Saturday, August 9, 2008

More Thoughts...

So many people are writing and asking me what I think and how I feel...it's like someone died. I appreciate the condolences but I am trying to put the Edwards Affair into perspective. No one died, just another powerful man cheating on his wife.

My first thought was this: I wonder if this is how Jeanne Shaheen felt when the Gary Hart scandal broke? I guess I now have seen first hand: The NH Primary can truly be unpredictable, and anything can happen.

I haven't been digging around and reading everything I can get my hands on. I read JRE's statement, and was happy to find & read Elizabeth's blog posts. She never ceases to amaze me. Her writing is so truthful and honest, eloquent and passionate.

What I've come to learn is that this whole thing was over before JRE declared his candidacy and the NH staff were even hired. That makes me feel better, though I'm sure someone somewhere was well aware (there's my naivety again!). I picture some advisers sitting around a table with JRE saying "I'm in, John, but you have to knock it off. Ditch the mistress, and come clean with your wife. Then let's take it from there." So, I am comforted by the fact that Edwards told his wife back in 2006 and they dealt with their issues privately and came out on the other end stronger.

UNH Professor Nick Smith has written a great book about public apologies, and I've heard him speak about the subject many times. In my book, JRE's was a good one.
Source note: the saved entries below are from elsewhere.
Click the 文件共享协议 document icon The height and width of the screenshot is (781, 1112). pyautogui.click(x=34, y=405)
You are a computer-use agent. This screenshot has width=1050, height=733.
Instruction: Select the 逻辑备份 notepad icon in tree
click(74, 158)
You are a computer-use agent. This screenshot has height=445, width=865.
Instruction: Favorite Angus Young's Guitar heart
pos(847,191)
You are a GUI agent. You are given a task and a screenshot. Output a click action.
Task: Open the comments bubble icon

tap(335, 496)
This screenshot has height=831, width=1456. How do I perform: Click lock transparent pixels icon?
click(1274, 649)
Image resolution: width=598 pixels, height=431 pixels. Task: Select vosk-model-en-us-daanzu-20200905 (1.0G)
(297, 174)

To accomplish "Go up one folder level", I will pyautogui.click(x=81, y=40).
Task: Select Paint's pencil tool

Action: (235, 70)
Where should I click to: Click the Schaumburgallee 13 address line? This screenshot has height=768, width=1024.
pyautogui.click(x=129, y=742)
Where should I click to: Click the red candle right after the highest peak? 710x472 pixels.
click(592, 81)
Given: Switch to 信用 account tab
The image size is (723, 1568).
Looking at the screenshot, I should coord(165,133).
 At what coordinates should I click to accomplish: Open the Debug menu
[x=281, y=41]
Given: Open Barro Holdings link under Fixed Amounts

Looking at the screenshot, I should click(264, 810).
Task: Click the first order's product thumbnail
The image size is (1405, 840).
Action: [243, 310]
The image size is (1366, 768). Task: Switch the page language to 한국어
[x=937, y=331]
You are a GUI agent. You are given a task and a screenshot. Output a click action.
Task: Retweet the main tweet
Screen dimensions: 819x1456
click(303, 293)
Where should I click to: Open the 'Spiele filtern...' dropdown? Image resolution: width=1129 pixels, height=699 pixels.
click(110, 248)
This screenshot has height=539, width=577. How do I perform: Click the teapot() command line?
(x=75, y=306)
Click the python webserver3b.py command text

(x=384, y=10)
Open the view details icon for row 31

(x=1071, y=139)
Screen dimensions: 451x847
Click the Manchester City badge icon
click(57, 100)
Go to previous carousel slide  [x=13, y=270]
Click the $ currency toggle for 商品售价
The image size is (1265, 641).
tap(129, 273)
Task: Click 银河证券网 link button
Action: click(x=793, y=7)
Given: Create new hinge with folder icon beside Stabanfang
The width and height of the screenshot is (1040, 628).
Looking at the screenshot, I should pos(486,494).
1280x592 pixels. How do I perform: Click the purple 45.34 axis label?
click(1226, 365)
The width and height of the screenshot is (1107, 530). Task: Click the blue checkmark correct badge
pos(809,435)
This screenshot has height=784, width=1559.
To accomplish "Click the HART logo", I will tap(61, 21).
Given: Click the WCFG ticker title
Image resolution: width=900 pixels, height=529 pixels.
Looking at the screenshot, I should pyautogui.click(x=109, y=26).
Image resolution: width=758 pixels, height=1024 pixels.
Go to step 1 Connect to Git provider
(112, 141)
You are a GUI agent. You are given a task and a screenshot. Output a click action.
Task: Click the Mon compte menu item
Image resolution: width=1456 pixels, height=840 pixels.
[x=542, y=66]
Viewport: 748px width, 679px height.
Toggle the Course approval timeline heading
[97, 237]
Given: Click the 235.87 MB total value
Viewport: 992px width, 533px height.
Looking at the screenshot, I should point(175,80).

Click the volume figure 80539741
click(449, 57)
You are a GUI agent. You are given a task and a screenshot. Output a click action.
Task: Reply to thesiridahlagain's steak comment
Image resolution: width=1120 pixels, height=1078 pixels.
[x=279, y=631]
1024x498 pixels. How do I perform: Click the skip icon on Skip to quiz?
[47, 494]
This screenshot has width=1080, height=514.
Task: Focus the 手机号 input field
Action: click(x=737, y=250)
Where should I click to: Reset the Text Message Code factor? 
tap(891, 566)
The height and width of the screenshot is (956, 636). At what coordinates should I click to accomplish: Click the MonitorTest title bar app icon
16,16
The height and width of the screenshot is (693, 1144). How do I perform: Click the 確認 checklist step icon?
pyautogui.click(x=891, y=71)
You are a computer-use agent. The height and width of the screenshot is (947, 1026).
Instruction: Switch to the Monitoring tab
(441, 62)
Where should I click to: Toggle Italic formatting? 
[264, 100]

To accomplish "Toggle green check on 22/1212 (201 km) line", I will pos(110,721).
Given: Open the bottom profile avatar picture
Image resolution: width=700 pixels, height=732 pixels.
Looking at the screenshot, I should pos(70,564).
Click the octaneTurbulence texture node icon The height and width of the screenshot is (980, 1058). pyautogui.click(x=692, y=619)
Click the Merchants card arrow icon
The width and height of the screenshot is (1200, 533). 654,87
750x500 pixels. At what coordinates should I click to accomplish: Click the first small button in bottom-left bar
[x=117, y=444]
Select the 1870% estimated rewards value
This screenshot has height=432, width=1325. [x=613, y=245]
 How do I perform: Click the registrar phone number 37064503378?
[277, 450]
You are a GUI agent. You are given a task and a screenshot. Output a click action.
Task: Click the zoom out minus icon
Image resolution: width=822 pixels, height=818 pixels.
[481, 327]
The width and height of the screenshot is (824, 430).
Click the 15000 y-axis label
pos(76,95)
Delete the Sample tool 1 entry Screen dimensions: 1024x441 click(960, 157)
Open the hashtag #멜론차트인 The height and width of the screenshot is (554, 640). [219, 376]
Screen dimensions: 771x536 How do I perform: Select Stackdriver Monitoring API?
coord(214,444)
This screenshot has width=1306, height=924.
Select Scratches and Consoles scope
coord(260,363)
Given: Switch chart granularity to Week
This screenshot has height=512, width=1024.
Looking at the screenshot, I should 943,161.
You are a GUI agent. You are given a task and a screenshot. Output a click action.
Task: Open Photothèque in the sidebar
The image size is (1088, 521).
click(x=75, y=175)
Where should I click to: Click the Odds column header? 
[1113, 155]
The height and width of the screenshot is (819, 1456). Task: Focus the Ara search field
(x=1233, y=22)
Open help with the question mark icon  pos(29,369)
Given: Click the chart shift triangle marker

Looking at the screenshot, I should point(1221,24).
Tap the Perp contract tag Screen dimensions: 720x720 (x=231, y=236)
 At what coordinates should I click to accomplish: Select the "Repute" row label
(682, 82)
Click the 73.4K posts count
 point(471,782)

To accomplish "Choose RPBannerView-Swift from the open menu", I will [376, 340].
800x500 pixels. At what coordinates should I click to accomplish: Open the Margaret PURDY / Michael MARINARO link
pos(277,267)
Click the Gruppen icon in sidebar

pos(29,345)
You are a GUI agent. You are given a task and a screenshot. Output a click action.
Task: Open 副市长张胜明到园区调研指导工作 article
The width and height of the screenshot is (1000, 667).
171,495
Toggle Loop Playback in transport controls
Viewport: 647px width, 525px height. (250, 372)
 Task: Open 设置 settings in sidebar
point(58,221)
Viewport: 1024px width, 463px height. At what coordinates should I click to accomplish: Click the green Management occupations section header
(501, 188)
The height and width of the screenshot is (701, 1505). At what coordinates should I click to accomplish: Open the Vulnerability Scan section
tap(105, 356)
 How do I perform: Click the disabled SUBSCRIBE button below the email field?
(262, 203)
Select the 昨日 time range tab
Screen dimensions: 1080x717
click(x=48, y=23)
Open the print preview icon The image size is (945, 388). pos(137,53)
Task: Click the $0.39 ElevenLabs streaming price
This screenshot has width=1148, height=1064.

I was relieved he didn't try to dodge any responsibility or become defensive.

My old pal Dennis sent me this, and I think he summed up my feelings quite well:

. . . at least his explanation was right-on. . . . my take. . . . when will
folks realize that human relationships are complex and defy consistency .. . I'm
not excusing him, but really, is something that personal any of my business,
especially given the fact I have no personal relationship with either him or his
wife . . . bottom line. . . men's self esteem is tragically linked, and i think
biologically, to how often and where they can plant their seed.


Maybe that's why I stick with women. They can cheat too, but how many powerful women have had public sex scandals? Seems like women in power, when erring, tend to err on the side of favoring spouses, family or friends inappropriately, and usually involve money. Isn't it interesting how the genders differ in how they misuse power?

And the difference of Dems & Republicans when it comes to scandals is interesting to. Wide stances, cheesy overpriced call girls, underage boy pages on the one hand, and (to quote The L Word) "Good old uncomplicated boy-girl sex" on the other. Neither is OK in my book, but one stands a little less hypocritical. Americans tend to punish the adulterous husband who works hard to repair his marriage rather than the ones who cheated, divorced, remarried the mistress.


I learned from a friend's divorce that there are always two sides to every story, and it's not my place to pass judgement. It's easy to be loyal when the going is good. A true friend/believer will stand by your side when the going gets tough.

The OMG sticker isn't going anywhere.